Après des années de coopération, en 2003, Teller, alors âgé de 95 ans, appelle Moir à venir le voir dans son bureau. Teller lui déclare alors qu’il « veut faire quelque chose sur les réacteurs nucléaires ». Dans ce but, écrit Moir, « il me fixe alors deux à trois rendez-vous par semaine pour les trois mois à venir (…) A chaque rencontre il m’interroge sur le fonctionnement des réacteurs à fission actuels. Je passe donc en revue chaque type de réacteur et lui rappelle leur mode de fonctionnement (…) Je prends soin de présenter chaque fois toutes les options dont j’ai connaissance mais je reviens chaque fois sur mon modèle préféré, celui du réacteur où l’on mélange les combustibles d’uranium et de thorium avec des sels fondus qui circulent dans un cœur en graphite. Je l’informe également sur le bilan positif des expériences menées avec ce type de réacteur aux laboratoires nationaux d’Oak Ridge (ORNL) au Tennessee. Je connais bien ce réacteur et les gens qui l’ont mis au point.

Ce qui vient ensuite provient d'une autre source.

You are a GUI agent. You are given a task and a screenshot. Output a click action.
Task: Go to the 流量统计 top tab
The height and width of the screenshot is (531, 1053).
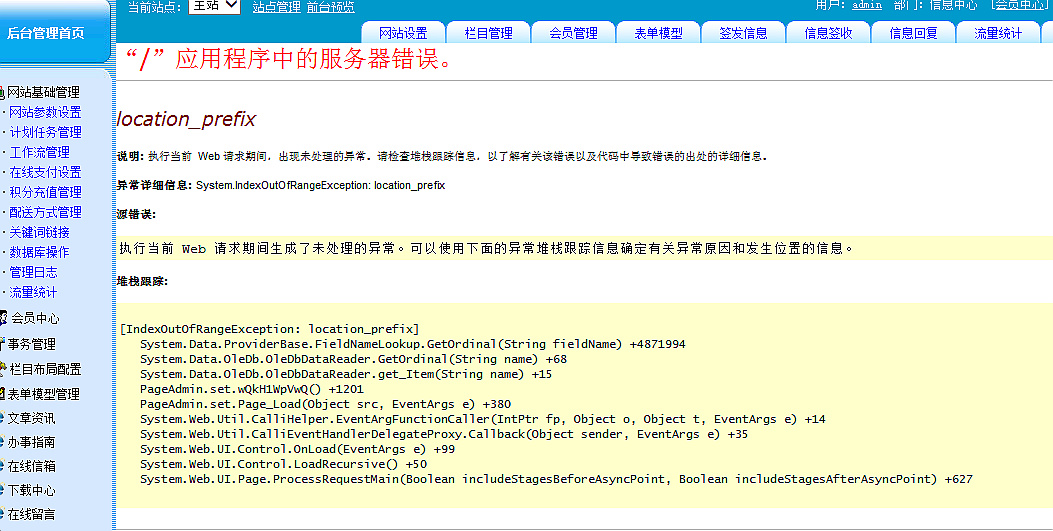(x=997, y=33)
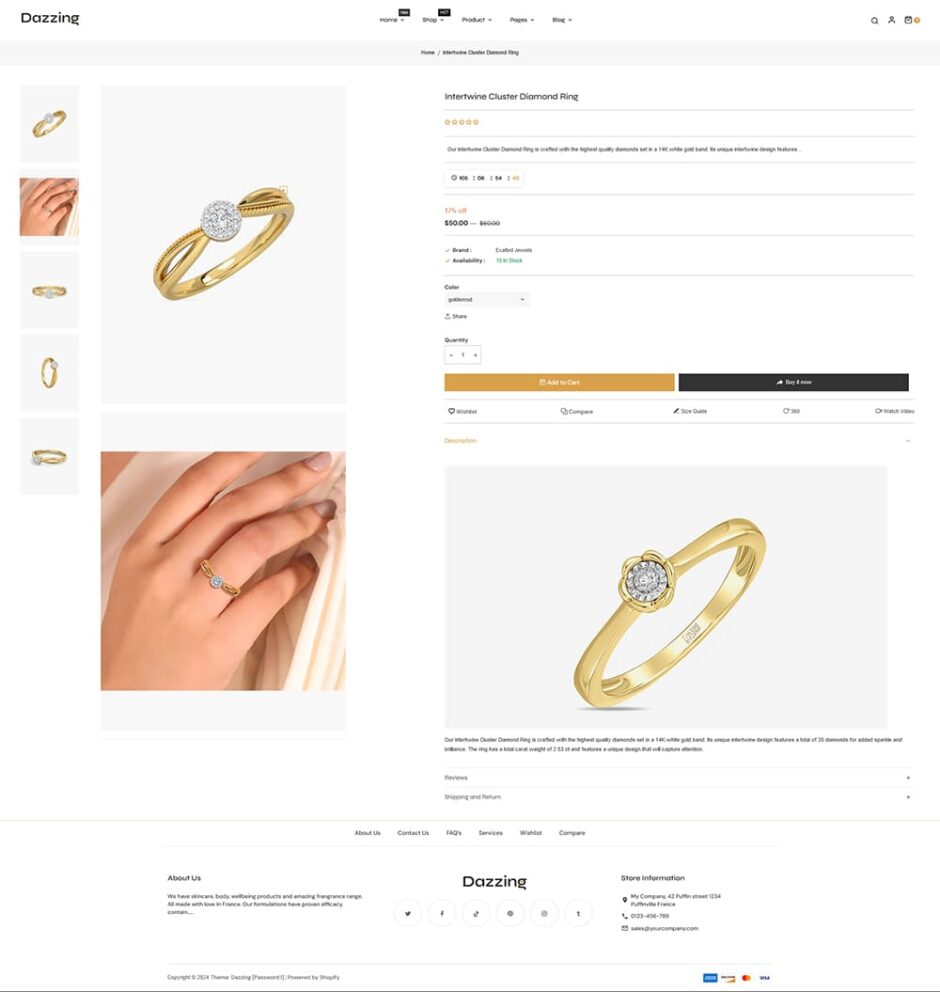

(…) Enfin, un jour il me dit : "Tu m’as convaincu que le réacteur aux sels fondus est le meilleur choix. Écrivons un papier." Cela a nécessité un travail intense. D’abord, j’écris un brouillon que je lui lis. Souvent, il m’interromps et me dit : « Essaye de mettre ça… » Furieusement, je fais alors des calculs et prends des notes. Lors des rencontres suivantes, je lui lis la version modifiée. Il est complètement aveugle. Après chaque session, j’écrivais et reprenait les calculs. Enfin, il me dit : "Je suis satisfait. Envoyons-le aux journaux scientifiques." Science a rejeté le texte et Nature aussi. Teller décède alors et j’ai fini par envoyer le texte en août 2004 à Nuclear Technology, la revue de l’American Nuclear Society ; ils ont accepté de le publier en septembre 2005. On n’a jamais su les raisons d’un tel rejet, on ne pouvait que spéculer.  »

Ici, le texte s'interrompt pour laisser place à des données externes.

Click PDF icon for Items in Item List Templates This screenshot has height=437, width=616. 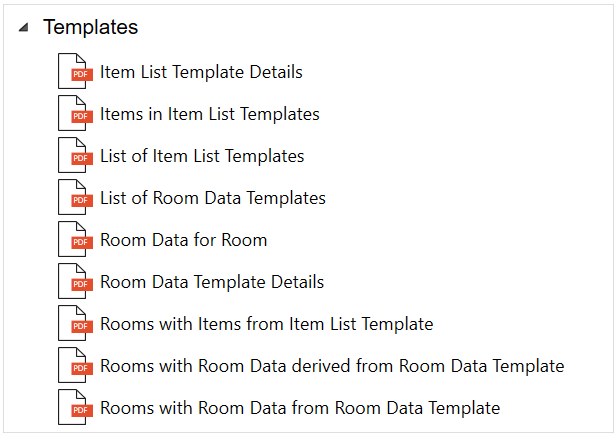pos(74,115)
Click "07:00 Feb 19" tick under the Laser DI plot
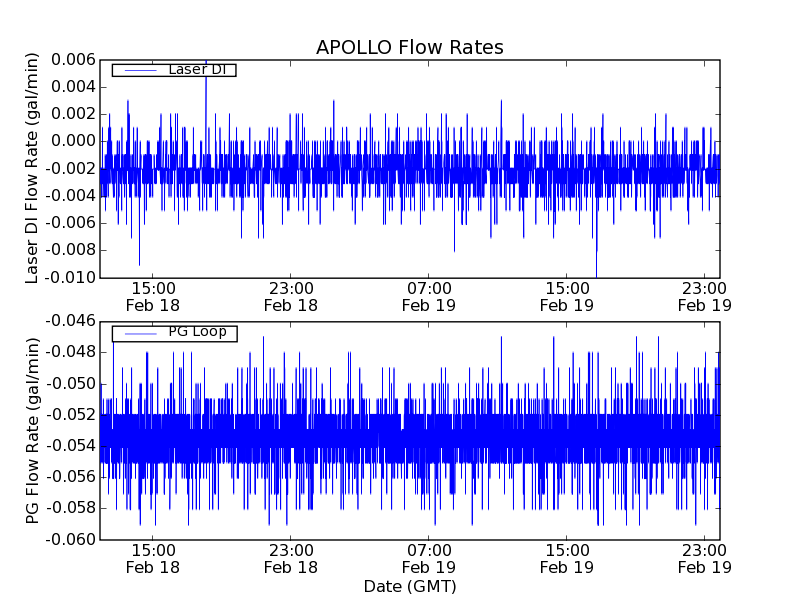Viewport: 800px width, 600px height. click(428, 295)
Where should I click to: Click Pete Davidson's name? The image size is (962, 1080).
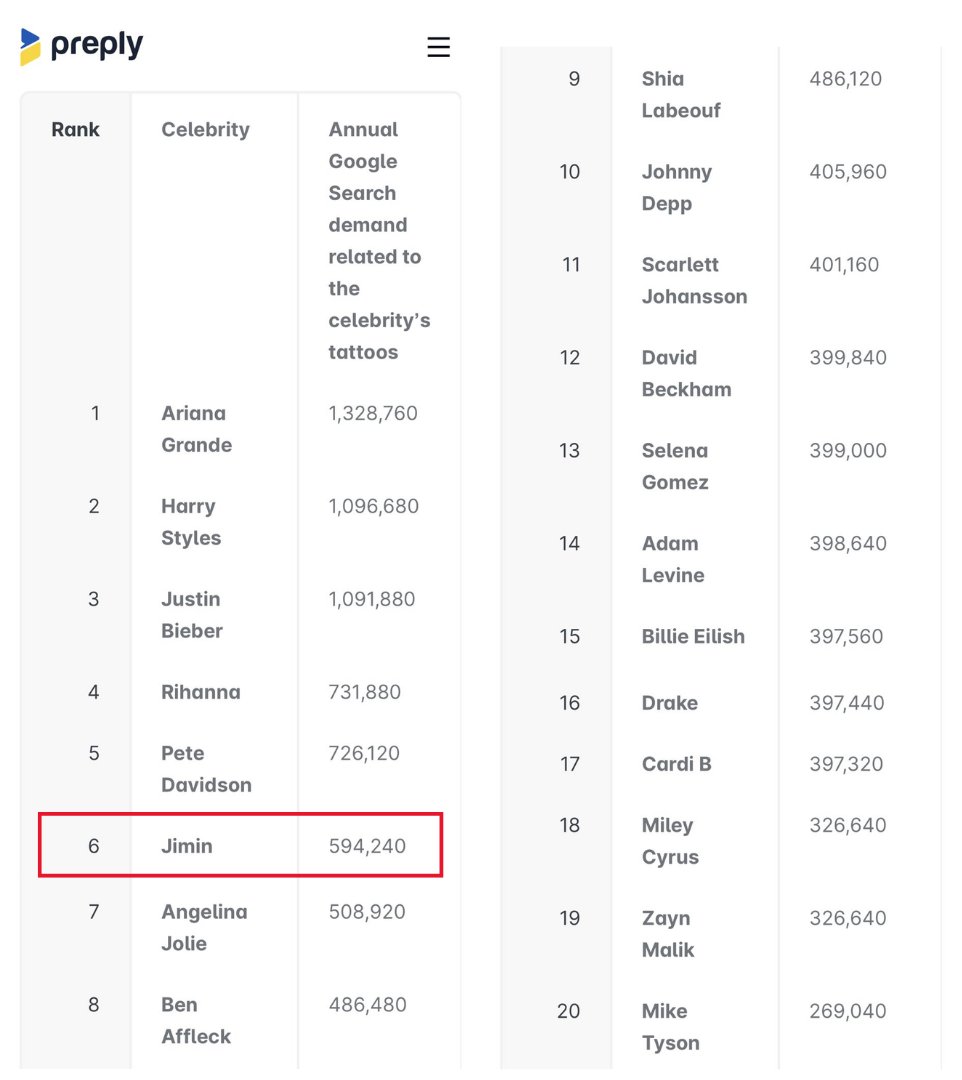205,769
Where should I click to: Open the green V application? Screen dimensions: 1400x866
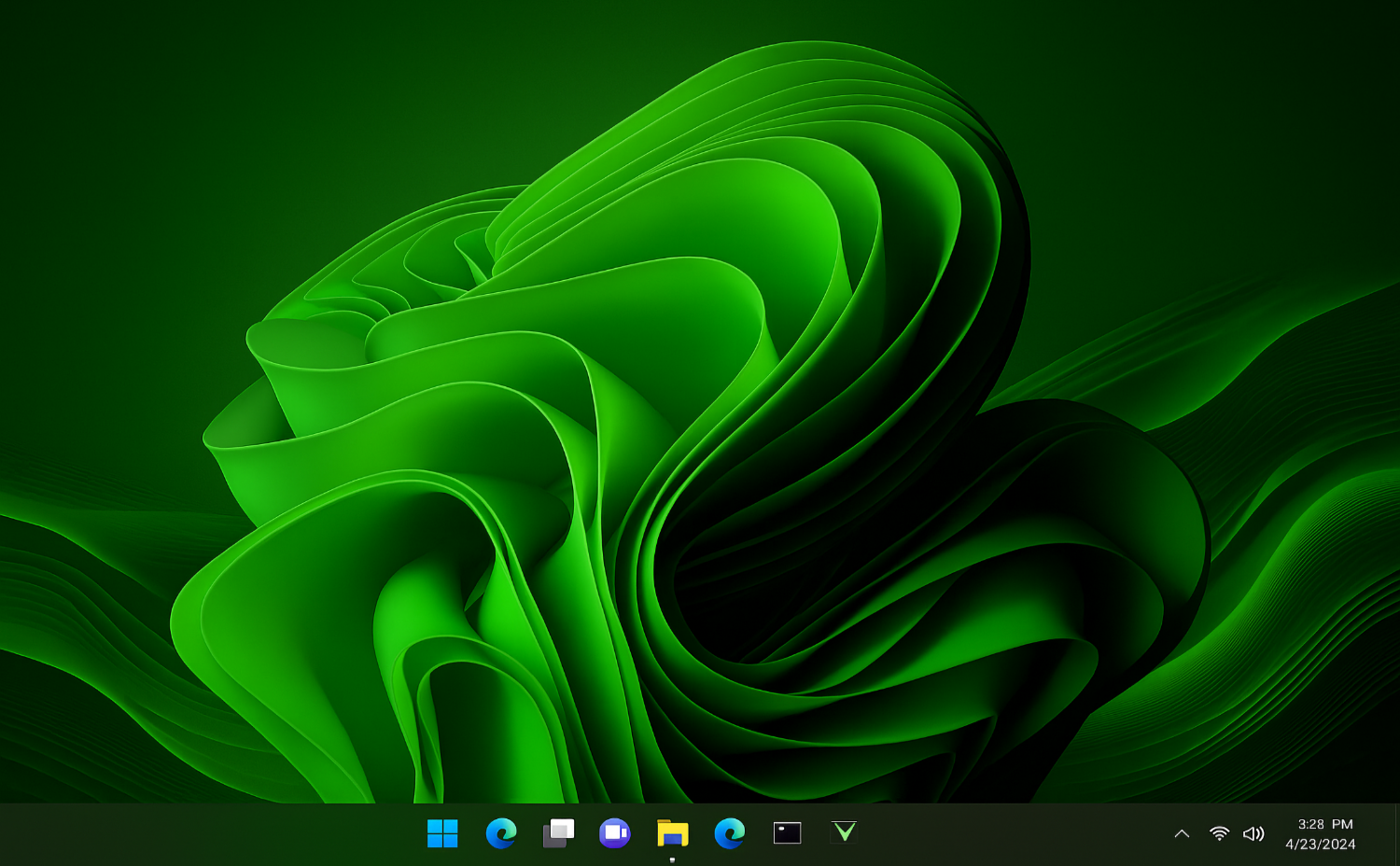pos(844,833)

[2Dans les RSF, le thorium, un métal trois fois plus abondant que l’uranium, se mélange à des sels fondus (par exemple, le fluorure de lithium) dans des réacteurs à sécurité intrinsèque produisant jusqu’à 300 fois moins de déchets hautement radioactifs. Cette filière dite thorium-232/uranium-233, après des essais concluants dans les années 1960, fut abandonnée pour des raisons essentiellement militaires, au profit de la filière uranium-238/thorium-239.